How Diplomatic Shortsightedness a Decade ago Empowers Hizbullah Today
On July 12, 2006, a Hizbullah unit crossed into "Israel" from Lebanon and ambushed two "Israeli" Humvees, killing three soldiers, injuring two, and capturing two. "Israeli" Prime Minister Ehud Olmert called Hizbullah's raid "an act of war."
When "Israel" withdrew from southern Lebanon in May 2000, the Lebanese government refused to take responsibility for its own territory and instead ceded de facto control to Hizbullah. The "Israeli" government held Lebanon as a whole responsible for the "attack" because Hizbullah's "attack" was launched from Lebanese territory and Hizbullah was a Lebanese group. Simply put, Lebanon couldn't have it both ways - embracing Hizbullah when it was political expedient but distancing itself to avoid accountability.
What followed was a 34-day war. It was brief but bloody. Hizbullah had stockpiled between 10,000 and 12,000 short- and medium-range rockets, and a smaller number of longer-range missiles. It had placed several in underground bunkers designed and perhaps even built by North Korean engineers in the caves and mountains of southern Lebanon. Hizbullah launched several thousand missiles into "Israel", killed several dozen "Israelis" and striking cities like Haifa, which had not been hit in an Arab-"Israeli" War since "Israel's" 1948 War...
As "Israel" pounded Lebanon, taking out missile batteries and Hizbullah positions, the United Nations and a wide array of international diplomats demanded an immediate cessation of hostilities. UN Secretary General Kofi Annan dispatched a three-member team to the region to urge all parties to exercise restraint. On July 14, 2006, French president Jacques Chirac condemned "Israel's" retaliation against Hizbullah in Lebanon as "completely disproportionate." Russian President Vladimir Putin called "Israel's" "use of full-scale force" unacceptable...
Even the State Department got in on the game: "It is extremely important that ‘Israel' exercise restraint in its acts of ‘self-defense'," Secretary of State Condoleezza Rice told reporters on the first day of the war. President George W. Bush sought to assure. "To help calm the situation, we've got diplomats in the region," he said. For then-Senator Hillary Clinton, diplomacy could not come quickly enough. "We've had five and a half years of a failed experiment in tough talk absent diplomacy and engagement," she told NPR. "I think it's time to go back to what works, and what has historically worked and what can work again."
Eventually, diplomats got their wish. The United States joined the international chorus calling on "Israel" to stand down, no matter that Hizbullah still posed a potent threat. On August 11, 2006, the United Nations Security Council unanimously adopted Resolution 1701 which called for a ceasefire and demanded that "there will be no weapons or authority in Lebanon other than the Lebanese state."
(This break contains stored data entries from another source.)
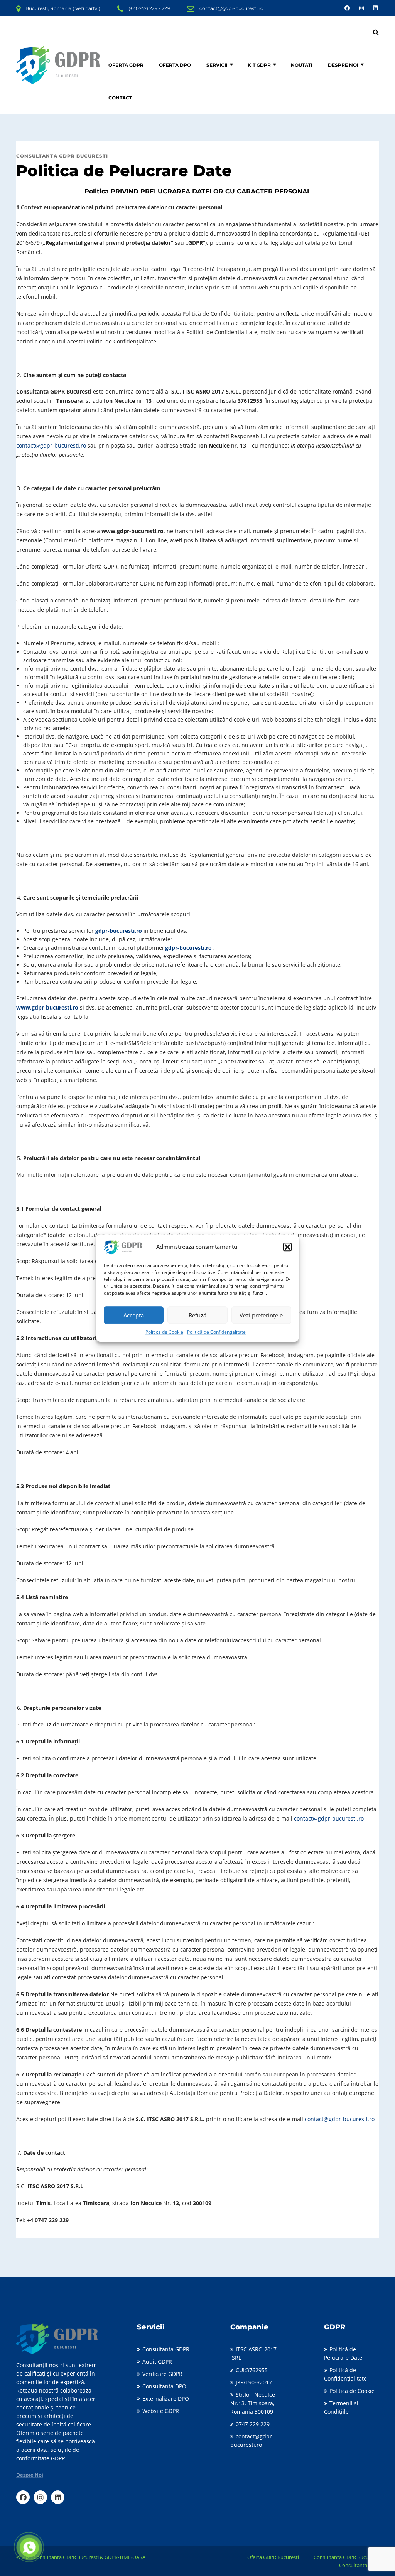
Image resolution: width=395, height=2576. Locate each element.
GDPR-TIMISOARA (125, 2557)
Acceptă (133, 1315)
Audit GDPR (157, 2361)
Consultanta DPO (164, 2386)
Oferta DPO (175, 65)
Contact (120, 98)
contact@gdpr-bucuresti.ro (231, 8)
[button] (287, 1247)
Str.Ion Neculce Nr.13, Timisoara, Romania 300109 (252, 2403)
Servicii (217, 65)
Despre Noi (343, 65)
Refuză (197, 1315)
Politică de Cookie (352, 2390)
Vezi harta (86, 8)
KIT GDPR (259, 65)
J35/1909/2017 (254, 2382)
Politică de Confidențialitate (216, 1332)
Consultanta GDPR (165, 2349)
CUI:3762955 (252, 2370)
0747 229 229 (253, 2424)
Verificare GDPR (162, 2373)
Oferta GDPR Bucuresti (273, 2557)
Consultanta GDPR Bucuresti (346, 2557)
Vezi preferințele (261, 1315)
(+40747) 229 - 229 (149, 8)
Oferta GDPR (125, 65)
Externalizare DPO (165, 2398)
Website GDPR (160, 2410)
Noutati (301, 65)
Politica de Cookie (164, 1332)
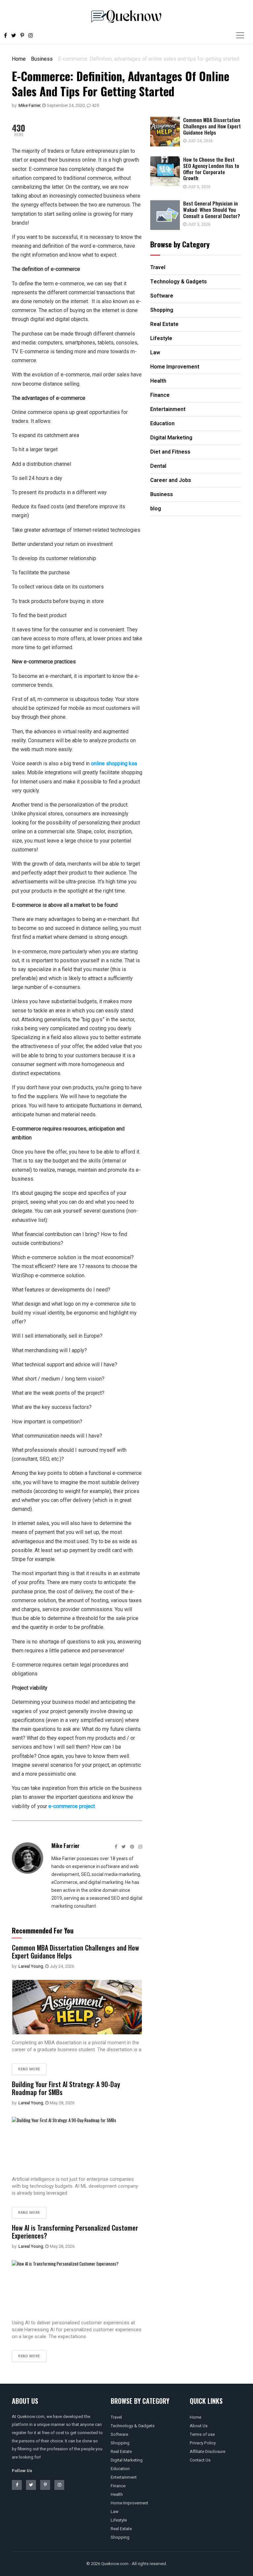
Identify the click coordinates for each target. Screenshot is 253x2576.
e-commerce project (71, 1806)
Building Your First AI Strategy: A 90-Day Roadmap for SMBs (66, 2088)
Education (120, 2468)
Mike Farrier (29, 105)
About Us (199, 2426)
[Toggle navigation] (240, 35)
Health (117, 2494)
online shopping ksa (114, 763)
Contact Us (200, 2460)
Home (19, 59)
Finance (118, 2486)
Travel (116, 2417)
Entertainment (124, 2477)
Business (42, 59)
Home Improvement (129, 2503)
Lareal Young (30, 1966)
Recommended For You (42, 1930)
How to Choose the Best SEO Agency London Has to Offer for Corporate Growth (211, 168)
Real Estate (121, 2451)
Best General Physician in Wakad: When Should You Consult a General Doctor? (211, 209)
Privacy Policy (203, 2443)
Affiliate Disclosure (207, 2451)
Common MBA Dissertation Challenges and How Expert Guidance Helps (75, 1951)
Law (115, 2511)
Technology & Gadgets (133, 2426)
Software (119, 2434)
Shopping (120, 2443)
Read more (29, 2069)
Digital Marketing (127, 2460)
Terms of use (202, 2434)
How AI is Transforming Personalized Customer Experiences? (75, 2232)
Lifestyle (119, 2520)
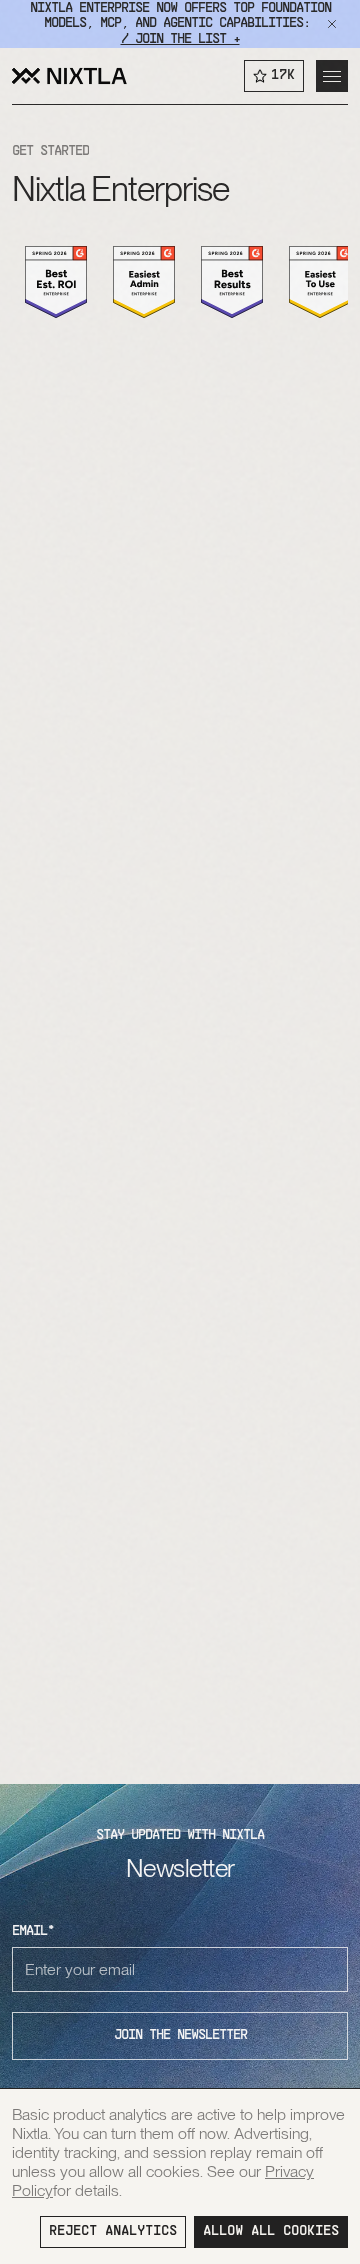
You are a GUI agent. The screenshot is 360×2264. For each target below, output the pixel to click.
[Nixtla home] (69, 76)
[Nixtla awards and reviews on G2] (56, 282)
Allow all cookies (271, 2231)
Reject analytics (113, 2231)
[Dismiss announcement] (332, 24)
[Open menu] (332, 76)
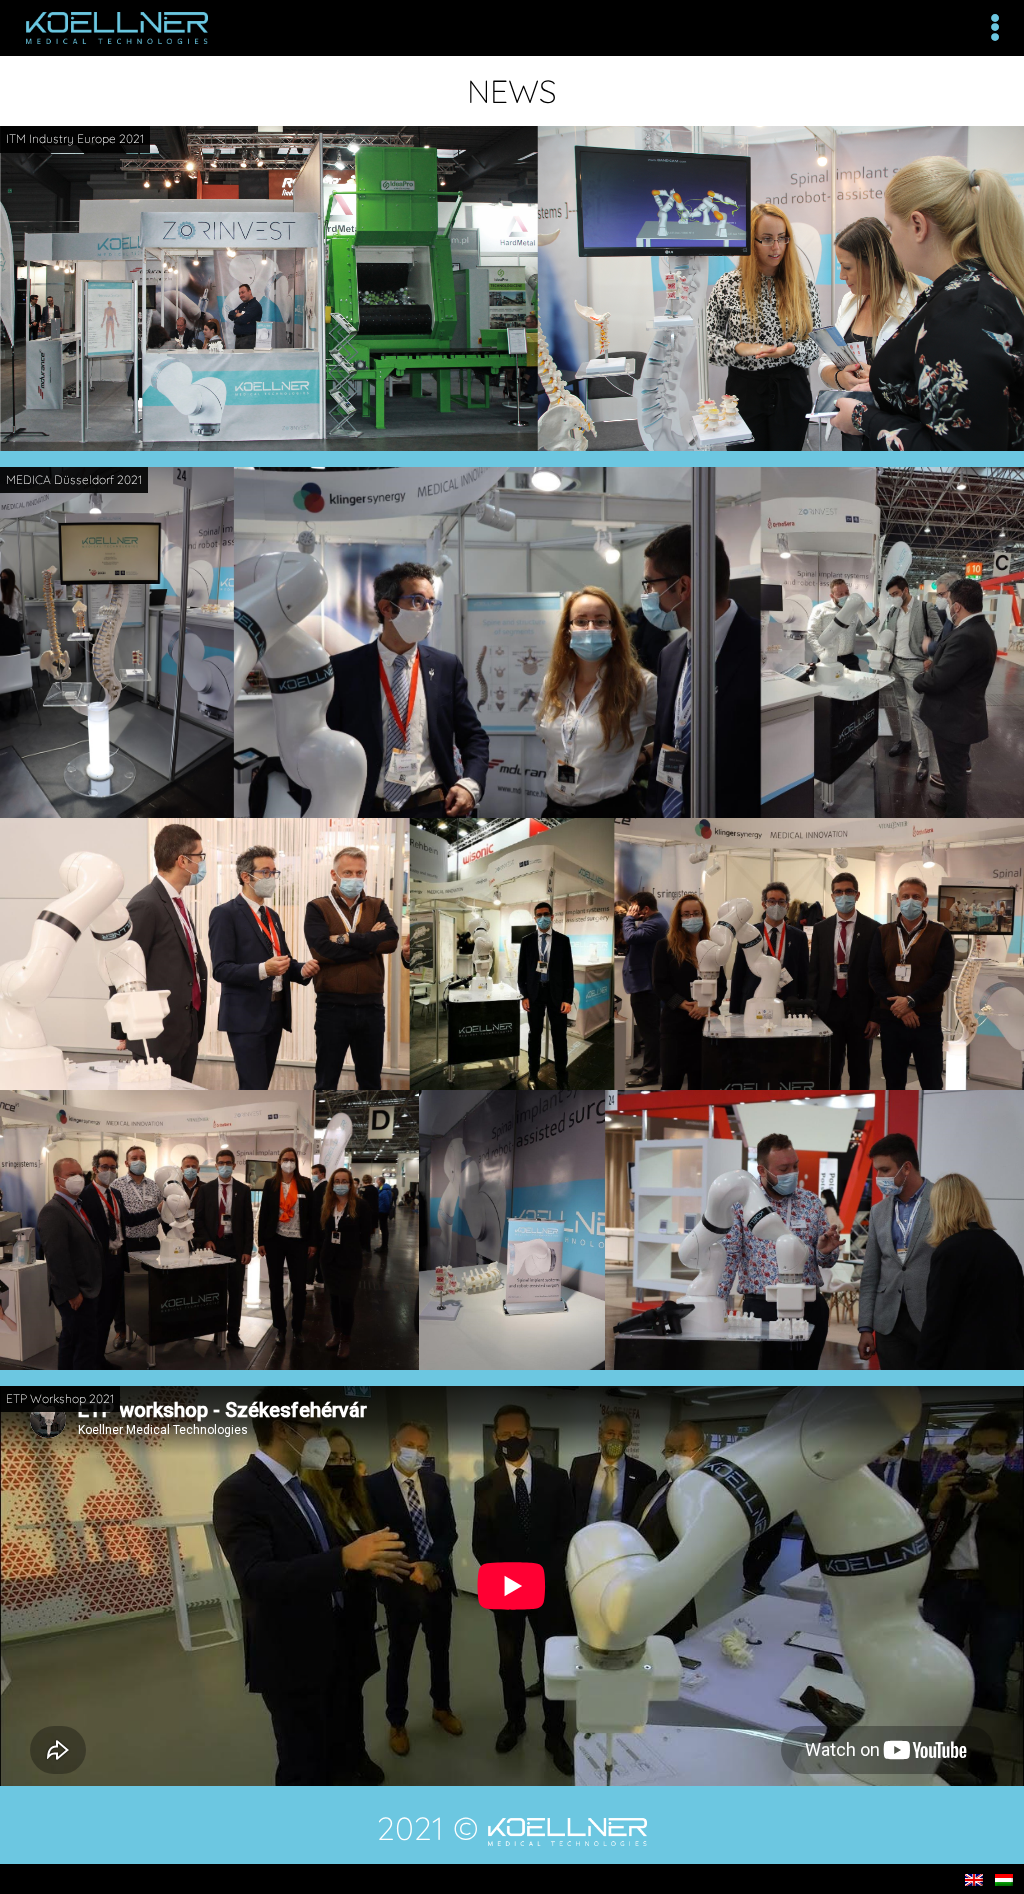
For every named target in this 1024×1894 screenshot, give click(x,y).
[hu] (1004, 1879)
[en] (974, 1879)
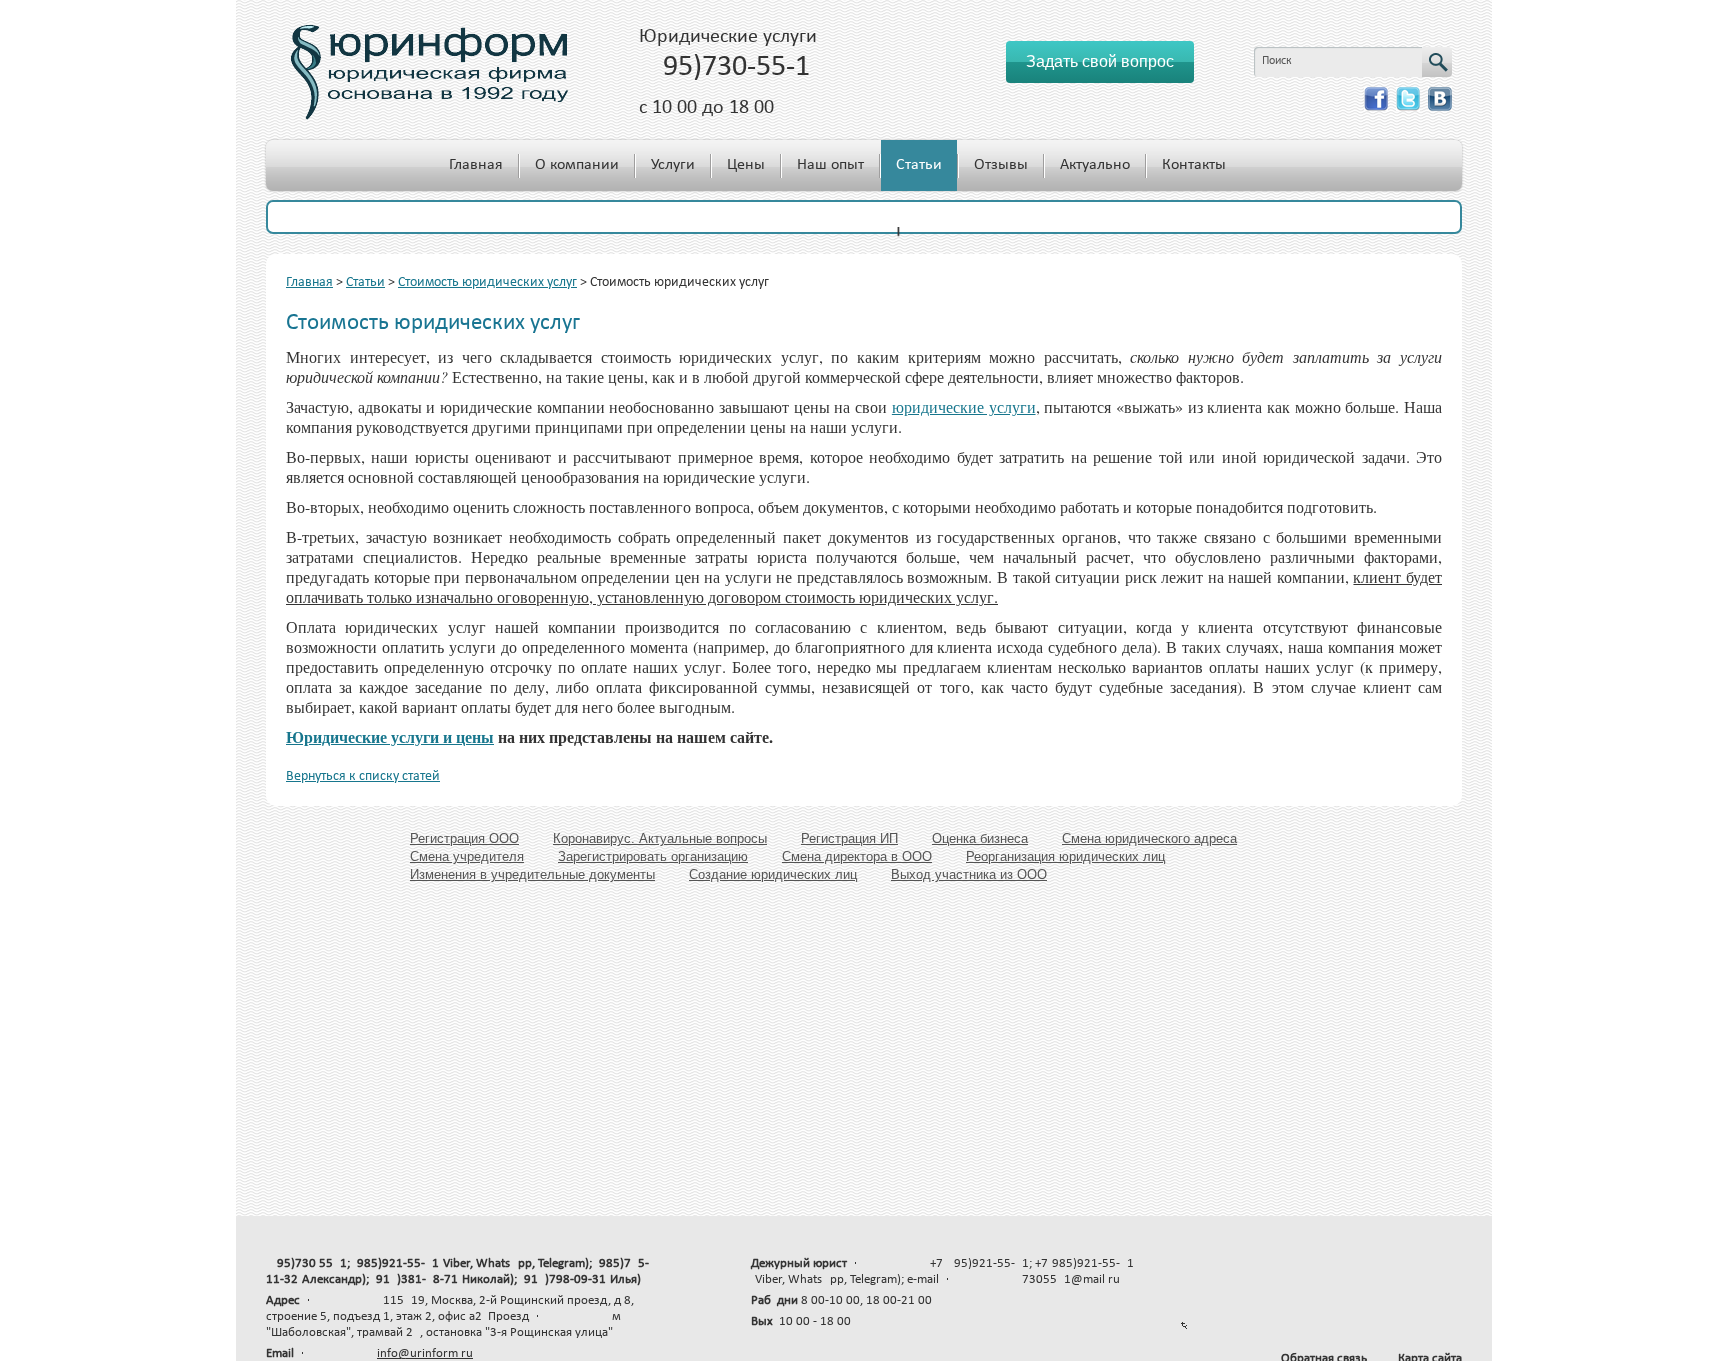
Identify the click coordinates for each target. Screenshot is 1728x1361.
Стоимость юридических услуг (487, 282)
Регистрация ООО (464, 838)
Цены (746, 165)
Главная (476, 165)
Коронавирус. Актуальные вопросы (660, 838)
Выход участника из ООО (969, 874)
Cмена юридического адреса (1149, 838)
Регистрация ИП (849, 838)
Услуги (673, 165)
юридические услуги (964, 406)
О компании (577, 165)
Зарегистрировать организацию (653, 856)
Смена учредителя (467, 856)
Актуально (1095, 165)
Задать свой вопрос (1100, 61)
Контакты (1194, 165)
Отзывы (1001, 165)
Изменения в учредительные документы (532, 874)
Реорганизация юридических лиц (1065, 856)
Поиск (1277, 61)
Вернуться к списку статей (363, 776)
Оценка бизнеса (980, 838)
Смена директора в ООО (857, 856)
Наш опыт (830, 165)
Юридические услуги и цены (390, 736)
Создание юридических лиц (773, 874)
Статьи (919, 165)
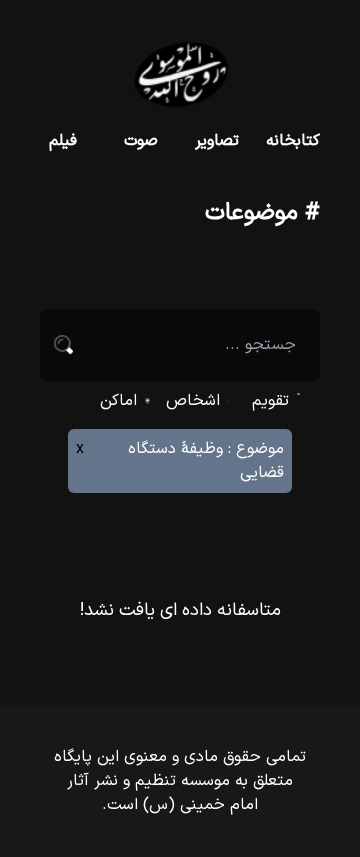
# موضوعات (262, 213)
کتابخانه (293, 141)
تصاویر (217, 141)
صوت (141, 141)
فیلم (63, 141)
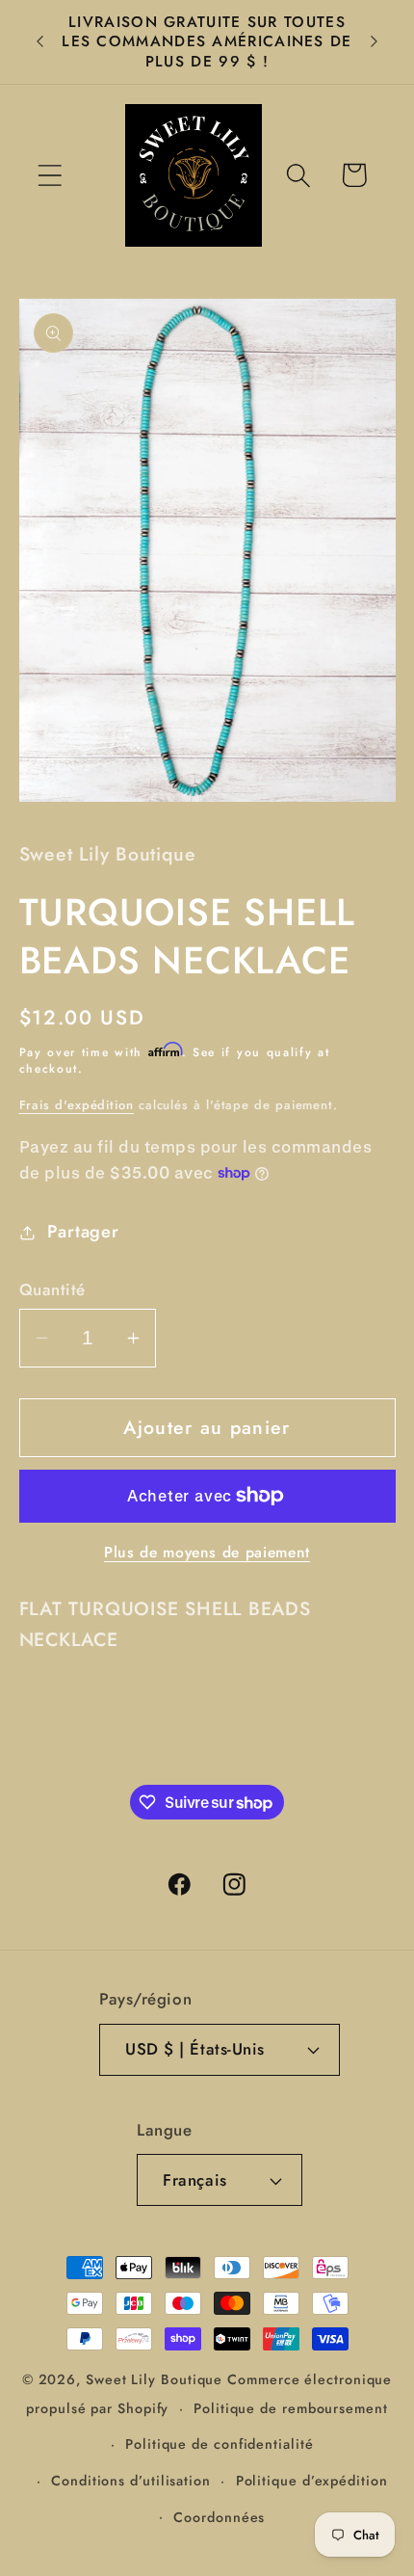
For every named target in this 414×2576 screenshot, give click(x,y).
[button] (49, 174)
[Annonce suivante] (374, 41)
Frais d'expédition (76, 1105)
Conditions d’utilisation (131, 2480)
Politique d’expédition (312, 2480)
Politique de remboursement (291, 2408)
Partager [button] (82, 1231)
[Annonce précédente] (40, 41)
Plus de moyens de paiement (207, 1552)
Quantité (52, 1290)
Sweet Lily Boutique (154, 2379)
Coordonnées (219, 2517)
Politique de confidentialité (219, 2444)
It was rhetoric which diplomats could celebrate, but the reality was far different. "No army in the world will force us to drop our weapons, force us to surrender our arms, as long as people believe in this resistance," Hizbullah Secretary-General Sayyed Hassan Nasrallah stated. Just a month after the ceasefire, he claimed to have restocked his arsenal in full and claimed to possess 25,000 rockets.
In the ultimate irony, the Lebanese Defense Minister blamed "Israel" for failing to finish Hizbullah off. "The army is not going to the south to strip Hizbullah of its weapons and do the work that ‘Israel' did not," he said.
Ten years on, it's perhaps wise to sit back and consider the price of a premature ceasefire... Today, analysts and experts place Hizbullah's arsenal at between 120,000 and 130,000 rockets and missiles. Whereas in 2006, Hizbullah could only strike northern "Israel", today their rockets and missiles can imperil every inch of the "Jewish state".
United Nations and European diplomatic guarantees turned out to be non-existent, and US diplomats ignored Hizbullah's rearmament once headlines moved on. The Joint Comprehensive Plan of Action (JCPOA), arguably President Obama's signature achievement for the second term, has only made matters worse...
When it comes to terrorist threats, the key to peace is seldom through diplomacy, nor do even playing fields resolve conflict. Rather, it's through a decisive, disproportionate, and overwhelming victory in which as many terrorists are eliminated as possible. Too often, ceasefires bring not peace, but rather a shield behind which provocateurs can hide from the consequences of their actions.
Hizbullah is a formidable force today not only because of Iran's massive infusion of arms and equipment, but also because of the fickleness of diplomats a decade ago. Had President George W. Bush held firm to his principles, and had Secretary of State Condoleezza Rice prioritized what was right above the affirmation of her peers, there would be no Sword of Damocles hanging over the region. Alas, because of decisions a decade ago, the question is not whether a new "Israel"-Hizbullah conflict will occur, but how many orders of magnitude greater the damage will be.